# Organic Compound's Mass from Vapor Pressure

• Soaring Crane
In summary, the boiling temperature of a natural product (MW = 150 g/mol) with steam at atmospheric pressure is 99 C, with the vapor pressure of water at 99 C being 733 mmHg. To calculate the weight of the natural product that codistills with each gram of water at 99 C, the ratio of moles of the natural product to moles of water is used, resulting in a value of 8.64 g of natural product per gram of water. To recover the natural product from 0.5 g of spice with 10% desired substance, 0.00579 g of water must be removed through steam distillation.
Soaring Crane
Is this even correct?

A natural product (MW = 150 g/mol) distills with steam at a boiling temperature of 99 C at atmospheric pressure. The vapor pressure of water at 99 C is 733 mmHg.

a. Calculate the weight of the natural product that codistills with each gram of water at 99 C.

(P*_a)/(P*_b) = moles A / moles B
P*_a = 760 torr
P*_b = 733 torr

ratio 760 moles/733 moles water = 1.0368 mol/1 mol water
1.0368 mol (150 g/mol) = 155.52 g organic compound / (18.0 g water) = 8.64 g/ 1 g water ?

b. How much H2O must be removed by steam distillation to recover this natural product from 0.5 g of spice that contains 10 % of the desired substance?

5 g*(.10) = .05 g desired substance

0.05 g (1 g water/8.64 g organic) = 0.00579 g water

Thanks.

A natural product (MW = 150 g/mol) distills with steam at a boiling temperature of 99 C at atmospheric pressure. The vapor pressure of water at 99 C is 733 mmHg.

a. Calculate the weight of the natural product that codistills with each gram of water at 99 C.
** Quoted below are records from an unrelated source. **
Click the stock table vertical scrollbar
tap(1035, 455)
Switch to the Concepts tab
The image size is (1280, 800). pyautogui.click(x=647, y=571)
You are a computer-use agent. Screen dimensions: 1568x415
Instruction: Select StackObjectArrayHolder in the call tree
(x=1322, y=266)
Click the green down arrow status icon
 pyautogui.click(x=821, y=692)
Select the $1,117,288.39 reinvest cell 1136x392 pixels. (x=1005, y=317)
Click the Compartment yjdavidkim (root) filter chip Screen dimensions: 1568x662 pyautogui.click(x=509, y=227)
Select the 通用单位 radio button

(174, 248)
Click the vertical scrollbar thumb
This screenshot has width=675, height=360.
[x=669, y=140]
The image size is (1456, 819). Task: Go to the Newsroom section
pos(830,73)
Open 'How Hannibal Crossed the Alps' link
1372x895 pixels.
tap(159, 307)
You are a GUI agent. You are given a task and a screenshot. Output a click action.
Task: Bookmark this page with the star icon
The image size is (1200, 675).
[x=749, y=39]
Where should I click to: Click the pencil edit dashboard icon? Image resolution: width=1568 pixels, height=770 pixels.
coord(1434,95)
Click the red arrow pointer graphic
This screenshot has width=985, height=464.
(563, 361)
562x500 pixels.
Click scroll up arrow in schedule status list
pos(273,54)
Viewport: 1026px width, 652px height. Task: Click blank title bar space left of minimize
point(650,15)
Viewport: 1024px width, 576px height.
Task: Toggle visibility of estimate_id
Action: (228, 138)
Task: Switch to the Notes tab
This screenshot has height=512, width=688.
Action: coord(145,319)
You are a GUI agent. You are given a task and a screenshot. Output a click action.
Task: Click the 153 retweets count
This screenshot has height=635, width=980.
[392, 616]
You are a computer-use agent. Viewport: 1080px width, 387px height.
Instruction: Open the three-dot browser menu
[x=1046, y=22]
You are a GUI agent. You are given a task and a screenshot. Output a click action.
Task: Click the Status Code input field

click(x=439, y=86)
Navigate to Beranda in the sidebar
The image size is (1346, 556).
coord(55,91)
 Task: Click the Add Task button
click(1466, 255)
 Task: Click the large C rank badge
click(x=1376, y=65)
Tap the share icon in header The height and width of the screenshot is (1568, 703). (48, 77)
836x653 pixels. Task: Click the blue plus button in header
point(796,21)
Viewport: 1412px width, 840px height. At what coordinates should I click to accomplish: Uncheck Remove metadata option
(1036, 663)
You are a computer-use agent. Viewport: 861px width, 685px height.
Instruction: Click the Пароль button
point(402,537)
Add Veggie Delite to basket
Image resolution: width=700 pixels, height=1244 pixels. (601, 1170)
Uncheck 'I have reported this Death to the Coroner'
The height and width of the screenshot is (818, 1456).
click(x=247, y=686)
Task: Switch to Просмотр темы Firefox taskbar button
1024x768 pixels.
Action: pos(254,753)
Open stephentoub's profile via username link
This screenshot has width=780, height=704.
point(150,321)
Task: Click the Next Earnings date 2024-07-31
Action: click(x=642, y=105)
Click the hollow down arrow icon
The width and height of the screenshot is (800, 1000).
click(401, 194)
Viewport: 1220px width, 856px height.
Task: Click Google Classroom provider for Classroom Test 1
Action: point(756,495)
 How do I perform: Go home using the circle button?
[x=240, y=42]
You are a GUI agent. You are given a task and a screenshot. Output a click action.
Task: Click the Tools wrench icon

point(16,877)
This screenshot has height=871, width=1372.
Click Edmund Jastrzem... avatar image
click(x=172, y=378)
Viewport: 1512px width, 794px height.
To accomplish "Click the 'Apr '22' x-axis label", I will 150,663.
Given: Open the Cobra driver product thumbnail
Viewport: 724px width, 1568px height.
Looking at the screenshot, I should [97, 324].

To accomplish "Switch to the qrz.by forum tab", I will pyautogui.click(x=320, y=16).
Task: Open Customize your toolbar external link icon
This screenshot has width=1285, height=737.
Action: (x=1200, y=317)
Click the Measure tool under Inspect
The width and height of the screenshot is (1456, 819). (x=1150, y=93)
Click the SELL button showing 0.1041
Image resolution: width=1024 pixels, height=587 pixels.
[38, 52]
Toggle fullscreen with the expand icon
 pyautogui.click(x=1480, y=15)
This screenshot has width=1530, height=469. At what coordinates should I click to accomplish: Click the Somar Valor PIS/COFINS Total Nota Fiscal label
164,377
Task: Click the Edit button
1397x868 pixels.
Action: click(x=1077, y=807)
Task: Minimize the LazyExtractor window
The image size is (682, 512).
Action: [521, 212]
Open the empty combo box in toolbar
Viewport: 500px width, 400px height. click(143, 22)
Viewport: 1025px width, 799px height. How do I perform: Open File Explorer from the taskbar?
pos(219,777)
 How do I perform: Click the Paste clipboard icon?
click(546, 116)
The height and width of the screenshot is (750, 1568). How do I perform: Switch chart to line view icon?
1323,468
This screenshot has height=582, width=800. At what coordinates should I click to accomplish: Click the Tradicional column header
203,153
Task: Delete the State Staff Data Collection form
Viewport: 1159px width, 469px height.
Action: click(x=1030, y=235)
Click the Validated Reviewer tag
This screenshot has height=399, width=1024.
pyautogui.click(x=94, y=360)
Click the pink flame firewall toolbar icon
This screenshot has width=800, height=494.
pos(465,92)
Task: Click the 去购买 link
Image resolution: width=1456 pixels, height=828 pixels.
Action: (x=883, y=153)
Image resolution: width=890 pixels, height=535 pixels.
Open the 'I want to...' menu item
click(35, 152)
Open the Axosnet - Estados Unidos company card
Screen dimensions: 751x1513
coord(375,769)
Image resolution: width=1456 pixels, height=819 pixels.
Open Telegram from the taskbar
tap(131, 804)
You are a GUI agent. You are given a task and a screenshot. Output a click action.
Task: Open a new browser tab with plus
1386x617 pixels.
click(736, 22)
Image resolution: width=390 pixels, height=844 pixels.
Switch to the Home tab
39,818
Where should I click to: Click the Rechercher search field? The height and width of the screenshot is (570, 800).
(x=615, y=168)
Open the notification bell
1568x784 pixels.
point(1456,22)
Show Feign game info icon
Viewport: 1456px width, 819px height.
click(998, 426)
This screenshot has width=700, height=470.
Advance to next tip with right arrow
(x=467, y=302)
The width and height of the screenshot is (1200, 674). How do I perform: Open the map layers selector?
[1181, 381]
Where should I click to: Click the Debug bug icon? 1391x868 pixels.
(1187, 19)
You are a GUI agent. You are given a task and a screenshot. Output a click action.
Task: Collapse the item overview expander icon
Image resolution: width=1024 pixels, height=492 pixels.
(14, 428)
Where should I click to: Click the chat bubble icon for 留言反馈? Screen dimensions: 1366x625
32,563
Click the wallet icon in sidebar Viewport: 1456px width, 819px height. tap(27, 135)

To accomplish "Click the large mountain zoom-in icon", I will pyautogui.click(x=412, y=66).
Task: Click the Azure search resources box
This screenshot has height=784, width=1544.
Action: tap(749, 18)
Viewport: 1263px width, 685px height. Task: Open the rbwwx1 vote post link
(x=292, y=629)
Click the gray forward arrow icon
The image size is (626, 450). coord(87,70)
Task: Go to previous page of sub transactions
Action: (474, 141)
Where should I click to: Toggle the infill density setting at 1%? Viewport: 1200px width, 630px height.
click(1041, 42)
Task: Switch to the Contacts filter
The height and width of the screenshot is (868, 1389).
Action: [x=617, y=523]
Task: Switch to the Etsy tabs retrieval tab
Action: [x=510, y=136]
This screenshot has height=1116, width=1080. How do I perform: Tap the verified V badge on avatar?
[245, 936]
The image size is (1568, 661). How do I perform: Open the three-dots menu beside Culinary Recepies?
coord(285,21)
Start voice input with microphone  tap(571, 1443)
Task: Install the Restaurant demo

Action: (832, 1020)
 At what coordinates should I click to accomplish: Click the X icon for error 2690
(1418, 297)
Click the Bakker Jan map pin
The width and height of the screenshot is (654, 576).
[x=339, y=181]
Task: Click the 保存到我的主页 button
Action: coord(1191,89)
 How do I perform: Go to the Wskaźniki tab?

(P*_a)/(P*_b) = moles A / moles B
P*_a = 760 torr
P*_b = 733 torr

ratio 760 moles/733 moles water = 1.0368 mol/1 mol water
1.0368 mol (150 g/mol) = 155.52 g organic compound / (18.0 g water) = 8.64 g/ 1 g water ?
No, the amount of the organic compound should be much smaller, with respect to the mole value. Assuming the effects
of boiling point elevation is not important here, you can simply account for the mole ratio of the solute...

(760 mmHg-733 mmHg)/733 mmHg=mole ratio of solute/moles of water

b. How much H2O must be removed by steam distillation to recover this natural product from 0.5 g of spice that contains 10 % of the desired substance?

5 g*(.10) = .05 g desired substance

0.05 g (1 g water/8.64 g organic) = 0.00579 g water

Thanks.

The method here seems appropriate.

I would say that the calculations provided seem to be correct based on the given information. However, it is always important to double check the calculations and make sure all units are consistent. Additionally, the vapor pressure of water may change at different temperatures and pressures, so it is important to consider those variables as well. Overall, the concept of determining the mass of an organic compound through vapor pressure is a valid and commonly used method in scientific research.

## 1. What is the relationship between vapor pressure and mass of organic compounds?

The mass of an organic compound is directly proportional to its vapor pressure. As the mass of the compound increases, so does its vapor pressure. This is because a larger mass will have more molecules present, leading to a higher vapor pressure.

## 2. How does the molecular structure of an organic compound affect its vapor pressure?

The molecular structure of an organic compound can greatly impact its vapor pressure. Compounds with stronger intermolecular forces, such as hydrogen bonding, will have lower vapor pressure compared to compounds with weaker forces. This is because the stronger forces hold the molecules together, making it harder for them to escape into the gas phase.

## 3. Can the vapor pressure of an organic compound be used to determine its molecular mass?

Yes, the vapor pressure of an organic compound can be used to calculate its molecular mass. By using the ideal gas law, PV = nRT, where P is vapor pressure, V is volume, n is moles, R is the gas constant, and T is temperature, the molecular mass can be determined by solving for n. This method is known as the vapor density method.

## 4. How does temperature affect the vapor pressure of organic compounds?

In general, an increase in temperature will cause an increase in vapor pressure of organic compounds. This is because higher temperatures provide more energy for the molecules to overcome intermolecular forces and escape into the gas phase. However, this relationship may not hold true for all compounds, as some may have a decrease in vapor pressure with increasing temperature due to changes in intermolecular forces.

## 5. What is the significance of measuring the vapor pressure of organic compounds?

Measuring the vapor pressure of organic compounds is important for various reasons. It can provide information about the physical properties of a compound, such as its boiling point and intermolecular forces. It is also helpful in industrial and environmental applications, as it can aid in the design of processes and equipment, and in predicting the behavior of pollutants in the atmosphere.